What does it mean to be an expert at something? Is it different from just being good at it? How can you tell if you are or aren't? And is it just a bourgeois construction designed to maintain the iron grip of privilege over the values of society?
These extremely specific questions have been on my mind, in part because the process of gaining expertise has been mostly invisible to me. Sure, I used to be bad at programming, but I started when I was 10 and back then I was bad at everything; it's hard to distinguish my development as a programmer from my development as a human.
Recently, though, I've been using more skills like electronics, that I picked up later in life, or writing, that I've done a lot but never formally studied. In some sense, I am good at these things, but the experience of doing them compared to programming is like night and day: I am not an expert.

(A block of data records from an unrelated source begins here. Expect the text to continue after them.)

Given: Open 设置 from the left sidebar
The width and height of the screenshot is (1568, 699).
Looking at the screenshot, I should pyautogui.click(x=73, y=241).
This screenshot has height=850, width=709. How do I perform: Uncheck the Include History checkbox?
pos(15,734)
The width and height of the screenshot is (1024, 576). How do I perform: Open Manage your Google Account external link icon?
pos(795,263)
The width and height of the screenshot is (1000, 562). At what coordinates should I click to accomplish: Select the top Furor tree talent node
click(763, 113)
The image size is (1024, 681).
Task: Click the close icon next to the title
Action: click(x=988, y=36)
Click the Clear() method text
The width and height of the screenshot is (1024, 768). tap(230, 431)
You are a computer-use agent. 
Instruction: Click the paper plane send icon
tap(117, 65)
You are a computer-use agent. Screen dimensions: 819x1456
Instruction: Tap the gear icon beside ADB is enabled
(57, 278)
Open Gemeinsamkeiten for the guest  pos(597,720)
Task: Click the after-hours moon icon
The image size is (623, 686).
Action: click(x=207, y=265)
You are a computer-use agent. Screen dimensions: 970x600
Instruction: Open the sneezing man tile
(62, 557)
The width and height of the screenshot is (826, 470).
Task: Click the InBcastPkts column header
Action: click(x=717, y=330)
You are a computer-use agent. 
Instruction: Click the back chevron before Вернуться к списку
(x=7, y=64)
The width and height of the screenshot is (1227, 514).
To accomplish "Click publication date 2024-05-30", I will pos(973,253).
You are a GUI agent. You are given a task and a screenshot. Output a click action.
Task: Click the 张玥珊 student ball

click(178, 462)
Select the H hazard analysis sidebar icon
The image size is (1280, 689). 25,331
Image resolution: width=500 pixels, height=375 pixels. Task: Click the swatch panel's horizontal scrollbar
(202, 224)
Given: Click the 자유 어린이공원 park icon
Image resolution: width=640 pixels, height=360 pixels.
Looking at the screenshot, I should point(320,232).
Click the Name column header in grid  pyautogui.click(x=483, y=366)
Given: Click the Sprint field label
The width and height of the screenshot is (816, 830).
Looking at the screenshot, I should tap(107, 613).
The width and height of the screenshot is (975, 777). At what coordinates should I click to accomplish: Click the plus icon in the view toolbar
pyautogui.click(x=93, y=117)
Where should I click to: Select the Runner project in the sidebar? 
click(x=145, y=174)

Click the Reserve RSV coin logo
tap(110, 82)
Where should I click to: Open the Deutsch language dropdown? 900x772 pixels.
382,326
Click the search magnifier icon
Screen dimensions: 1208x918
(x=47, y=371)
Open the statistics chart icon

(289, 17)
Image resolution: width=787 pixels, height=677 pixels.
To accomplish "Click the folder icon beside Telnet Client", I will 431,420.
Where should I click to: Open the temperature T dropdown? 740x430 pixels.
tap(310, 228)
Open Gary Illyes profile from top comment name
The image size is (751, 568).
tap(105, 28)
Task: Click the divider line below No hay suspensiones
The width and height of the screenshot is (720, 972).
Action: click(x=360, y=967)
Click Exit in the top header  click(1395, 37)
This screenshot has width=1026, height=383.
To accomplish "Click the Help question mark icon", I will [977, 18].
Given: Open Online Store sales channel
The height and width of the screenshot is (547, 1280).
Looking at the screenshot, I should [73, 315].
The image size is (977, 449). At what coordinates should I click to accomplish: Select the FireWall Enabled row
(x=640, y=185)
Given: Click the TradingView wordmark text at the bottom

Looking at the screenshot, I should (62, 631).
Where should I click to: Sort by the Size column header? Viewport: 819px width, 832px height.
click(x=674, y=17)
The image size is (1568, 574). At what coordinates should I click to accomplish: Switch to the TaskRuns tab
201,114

What does that look like in practice? Well, with writing I'm at this kind of high-amateur plateau. I've written a bunch of words, and I write 'em good, but my process is messy and slow, my theoretical knowledge isn't there, and my structure can be a bit shambolic. This all adds up to a lack of reliability: I can't write to a deadline, be certain in my grammatical choices, or have a high confidence that my writing achieves what I intended.
The high-amateur plateau is common in self-taught programmers: they're often quite skilled, but the skill is fragile. You can write code, but can you write code in a way that ensures some other outcome? Can you write code fast? Can you write code while people are watching? Can you write code and be confident that it works and it's good without someone else telling you?
I think expertise is more than just being highly skilled; it's being skilled to the point where your skill becomes invisible. In that sense, it's a qualitative shift: from spelling to vocabulary, vocabulary to phrasing, phrasing to voice. To learn the higher-level skill, you need the lower-level skills to support it. To do this, they have to be so reliable that they disappear.
So the reason I am not an expert in writing is because my writing skills are not invisible. I can't really think about what I'm writing, because I'm still thinking about grammar, structure, or editing. By contrast, when I'm programming, I think about what I want my program to do, not about programming itself.
This suggests an interesting strategy for pursuing expertise. Of course, you still need to develop your skill through practice and training, but at a certain point it may be better to start learning something else with that skill so that it is forced to become invisible. The real benefit of a computer science education may be that it teaches you programming in order to teach you computer science.
And finally, it's worth wondering if we could use this to approach even higher levels of expertise. Even if I think only about what I want my program to do, that can still be very complex. What would it mean to reach a point where I no longer have to think about that, and the skill of making a program that does something becomes, itself, invisible? What would I think about instead?